賃料額確認の訴えが抽象的な合意だけでは争訟に当たらないとされた事例
不動産賃貸借における賃料額の確認を求める訴えが、当事者間に「公正な額で決定する」といった抽象的な合意があるだけでは「法律上の争訟」に当たらないとして却下された事例。(東京高裁平成13・10・29判決。判例時報一七六五号四九頁)
(事案の概要)
一、池袋駅西口に大型ビルを建設する事業に参加したX(常盤興業)は、ビルの三階部分(本件建物)の所有者となった。事業推進中、XとY(東武鉄道)は、Xを賃貸人、Yを賃借人とする賃貸借契約を締結しようとしたが、賃料額について合意に至らず、この点については「今後、XとYとは、それぞれ調査研究することとし、各々信用ある第三者の専門家に他の類似の百貨店の賃貸条件の調査を依頼し、それを持ち寄り、これらを尊重し、誠意をもって協議し、公正な額で決定する」との合意書を取り交わした。
二、平成4年ビル竣工、Yは東武百貨店に本件ビルを転貸した。月額賃料としてYは二○六三万円を、Xは約四六五○万円を、それぞれ主張して折り合いがつかず、Xが提訴。
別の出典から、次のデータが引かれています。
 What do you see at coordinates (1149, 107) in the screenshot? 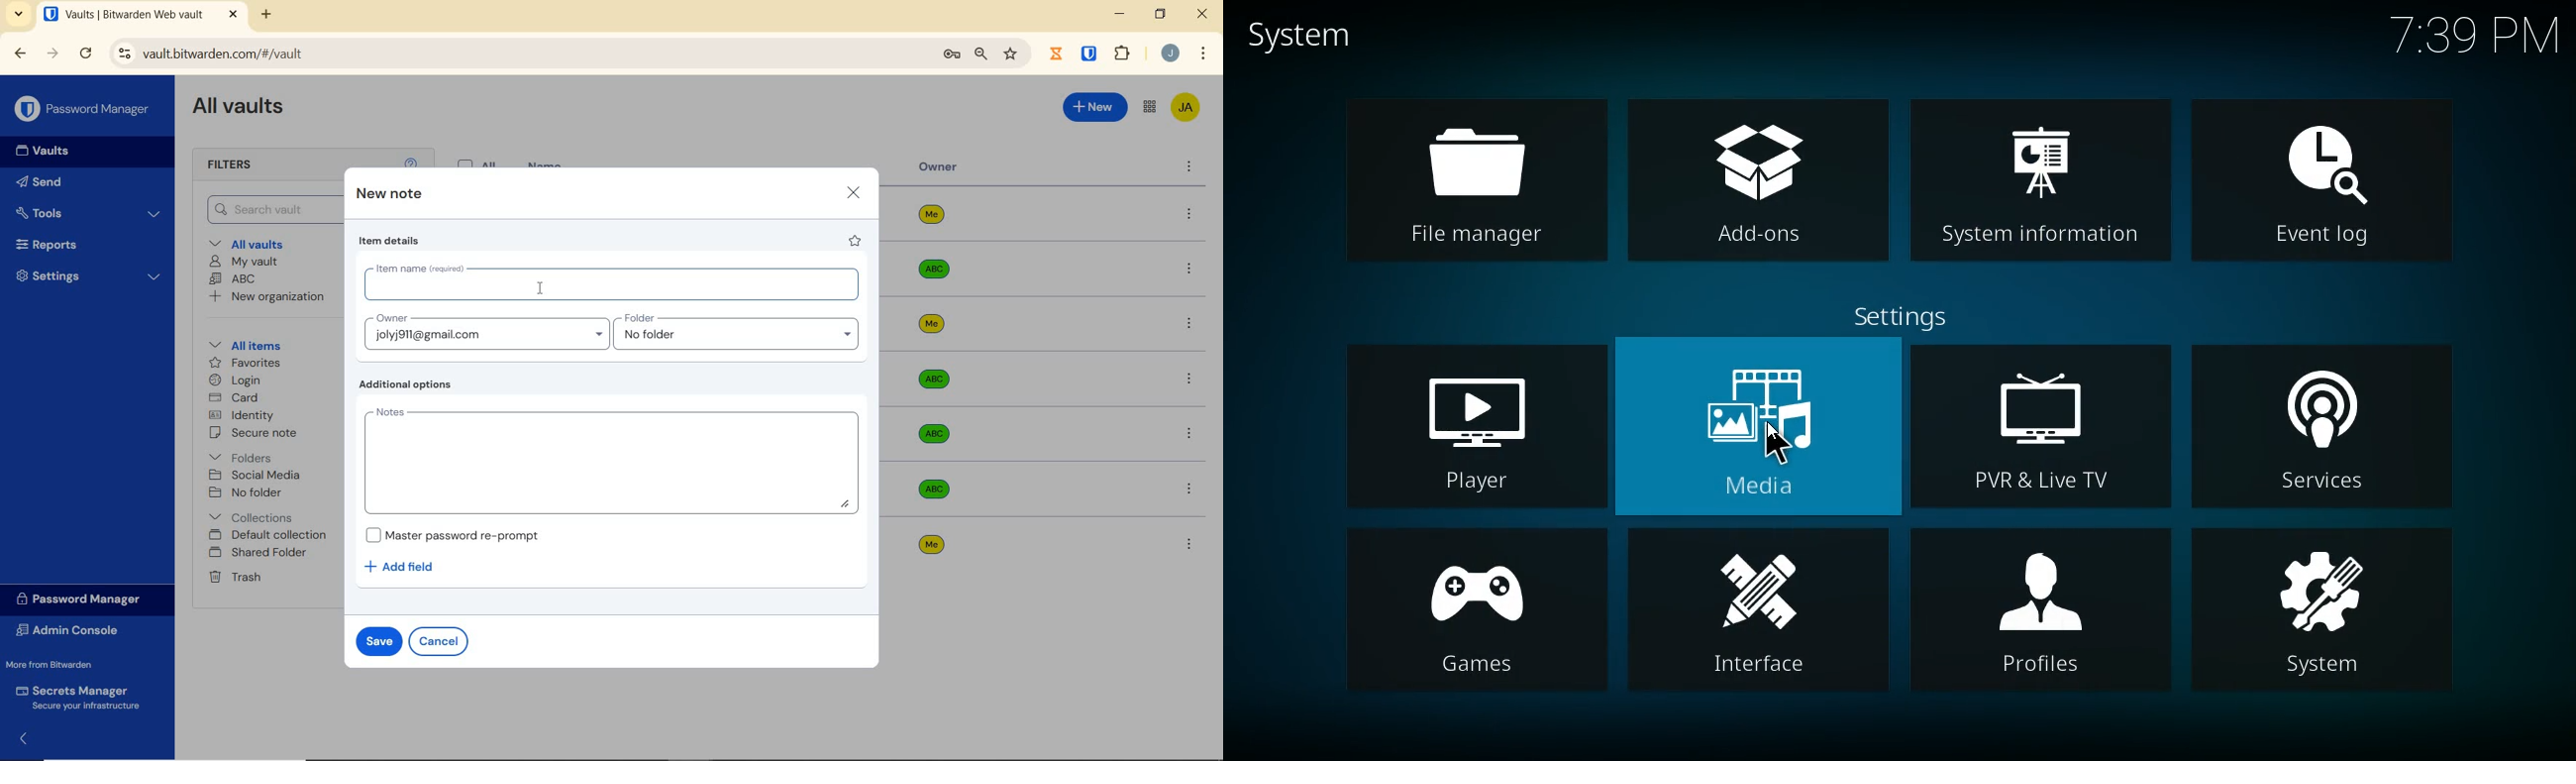
I see `toggle between admin console and password manager` at bounding box center [1149, 107].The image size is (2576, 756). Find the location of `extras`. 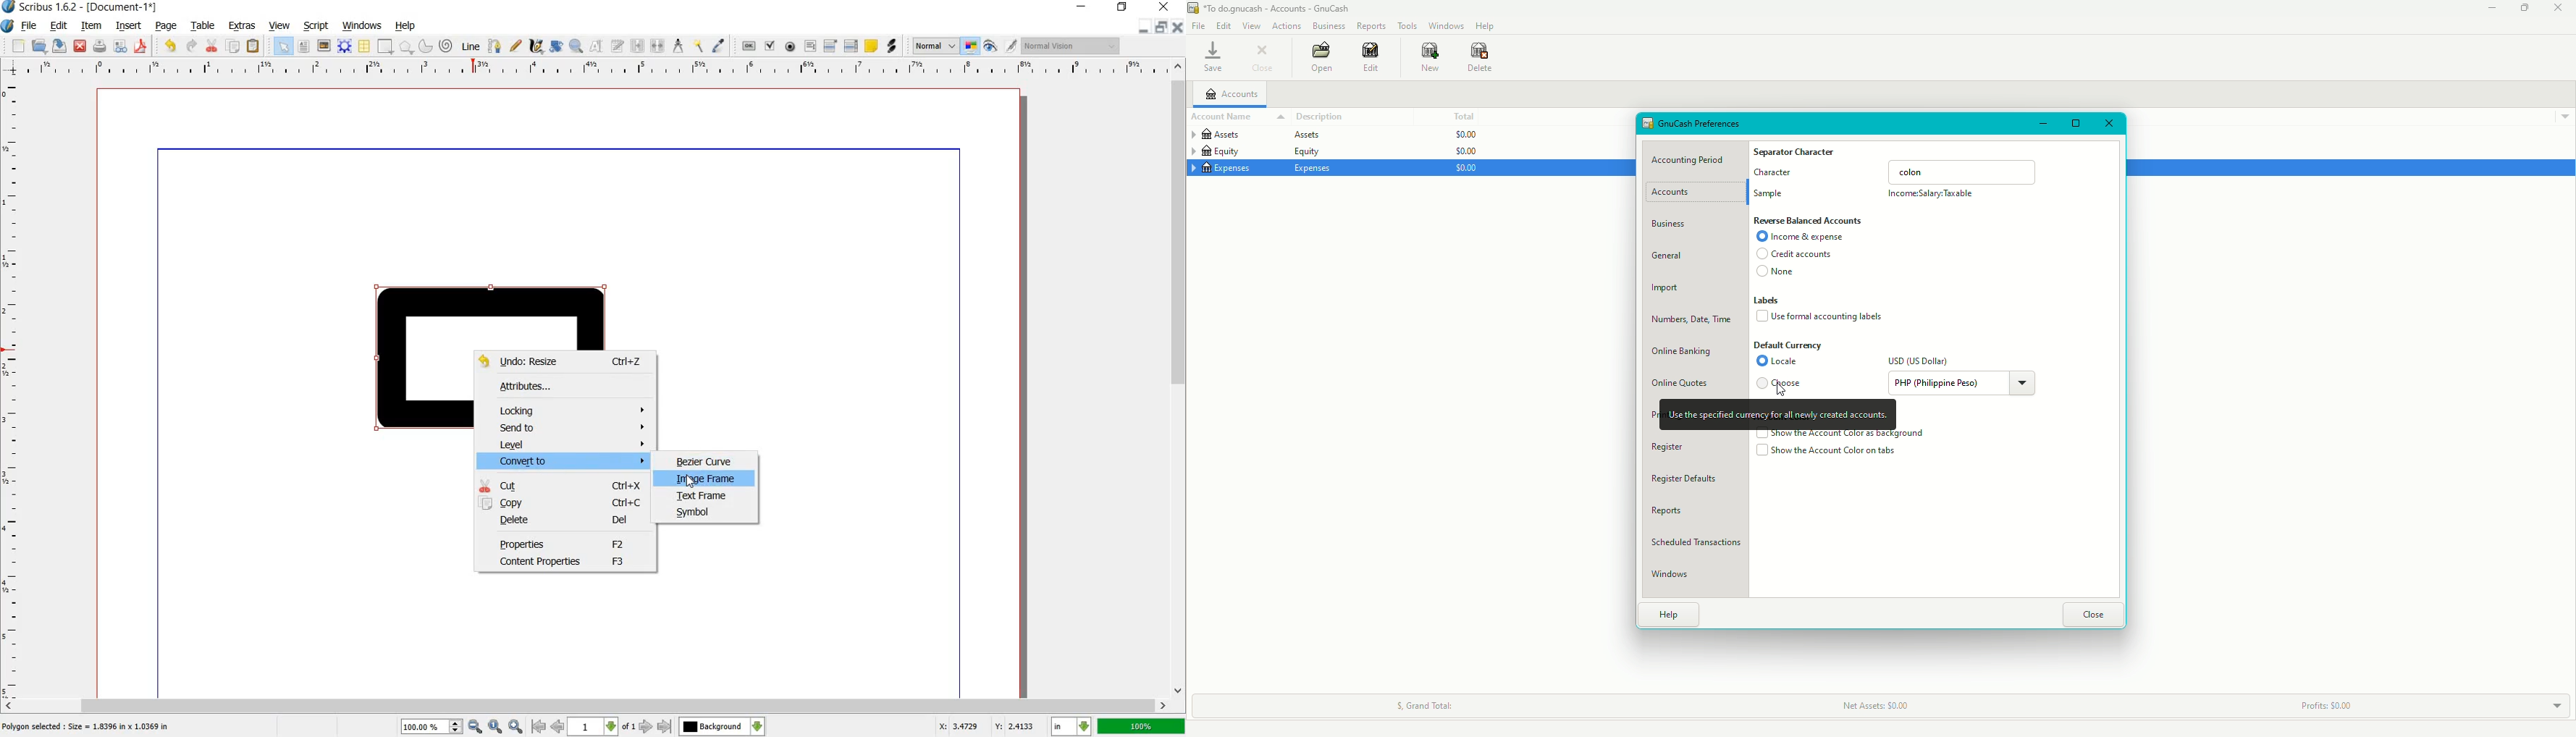

extras is located at coordinates (242, 25).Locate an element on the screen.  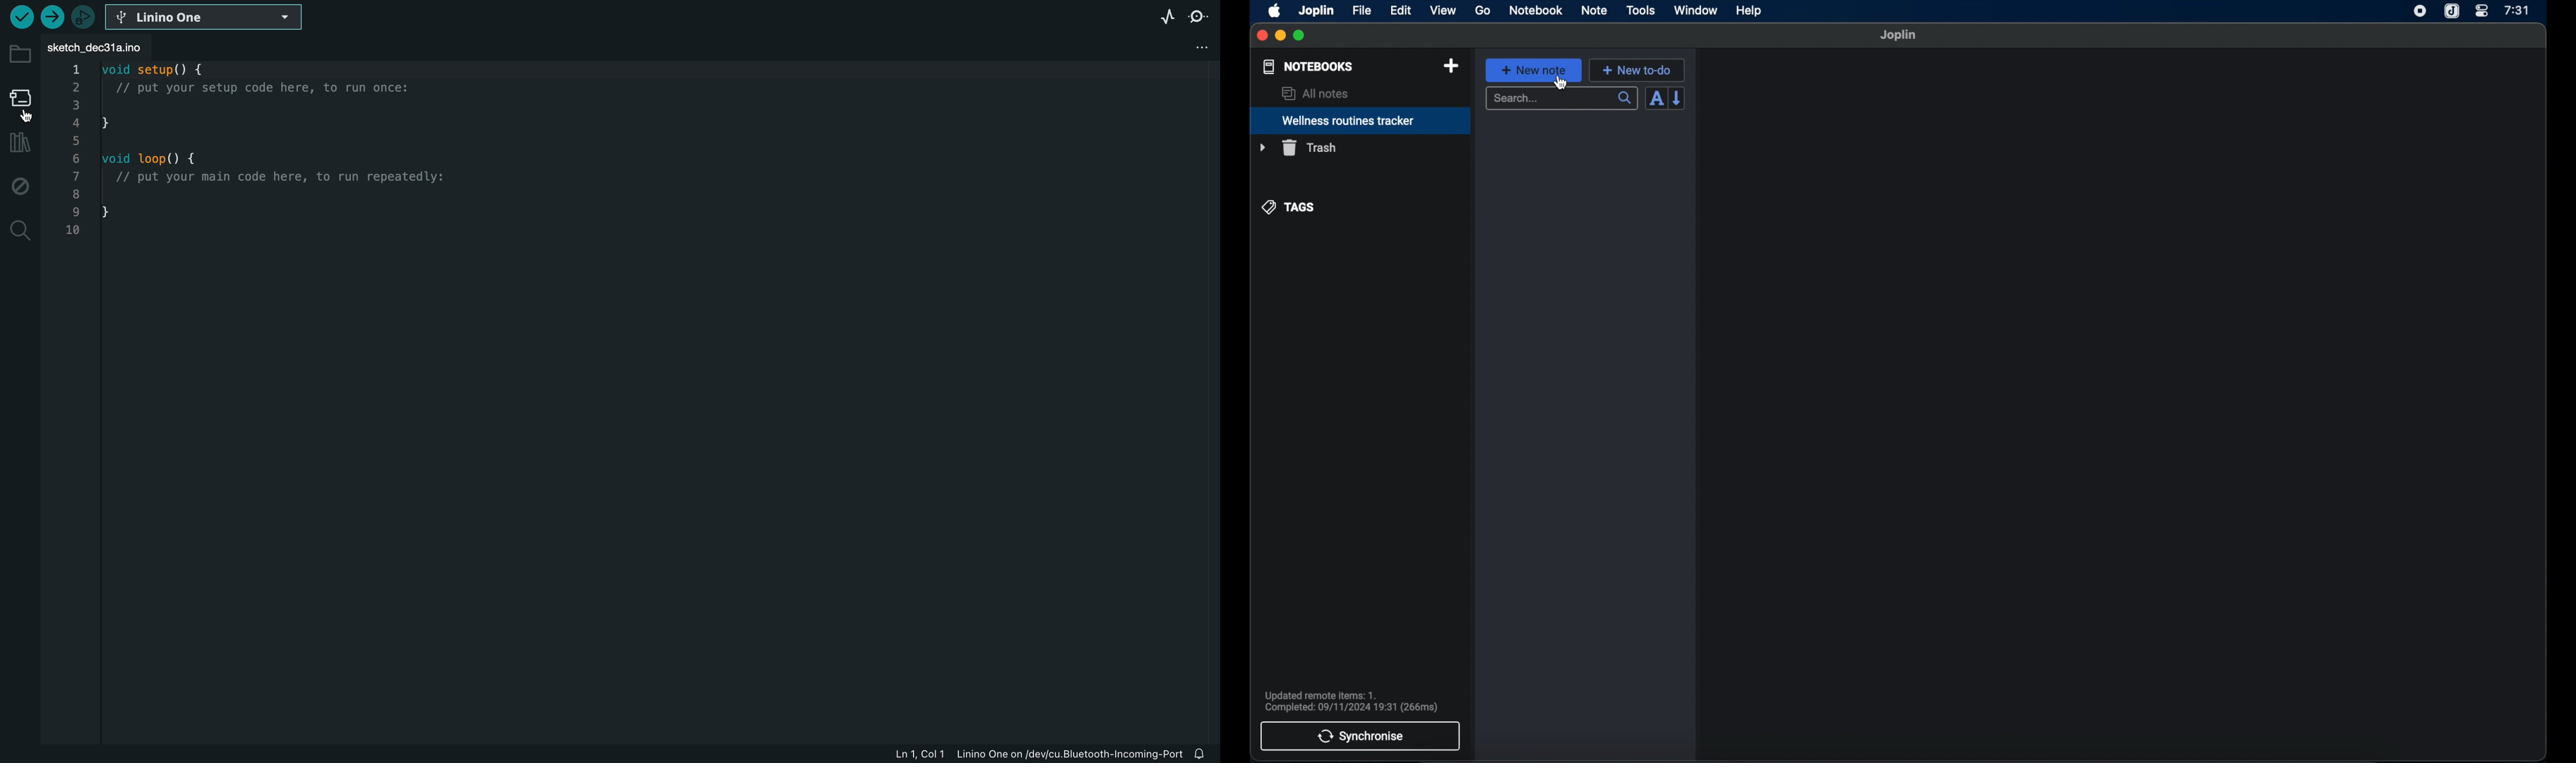
close is located at coordinates (1263, 36).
東京地裁は二五九三万円が相当との判決をした。
YもXも控訴。東京高裁は内容に入らず門前払い。
(判決要旨)
賃料額について右の合意書の程度の抽象的な合意しか成立していない本件においては、裁判所が合意に基く賃料額を証拠によって認定することは不可能。また裁判所に裁量によって賃料額を定める権限を付与した法律は存在しない。
本件は具体的な権利義務に関する争いではあるが、右の合意書の程度の抽象的な合意があるだけでは、現行法のいずれを適用しても具体的な賃料額を確認するという結論は得られないのであるから、本件訴えは「法律上の争訟」に当たらず、裁判所の権限に属しないことについて裁判を求めるものであるから不適法であり、却下は免れない。
(解説)
この判決は、XY間の当初賃料額(いったん決った賃料額の増減ではないことに注意)について「誠実に協議し公正妥当な賃料額を定めるものとする」とした抽象的な合意しかない場合には、裁判をすることができないとして一審判決を取消してXの訴えを却下(門前払い)した。
賃貸借契約をはじめて締結する場合に賃料額が決らないままスタートするという例はほとんど見かけないが、なぜこの判例を紹介したかというと、借地の更新料について契約書の中に「更新時には更新料を支払う」との文言がある場合、これが「抽象的な合意」であり、裁判にはなじまないということを知ってほしいと思ったからだ。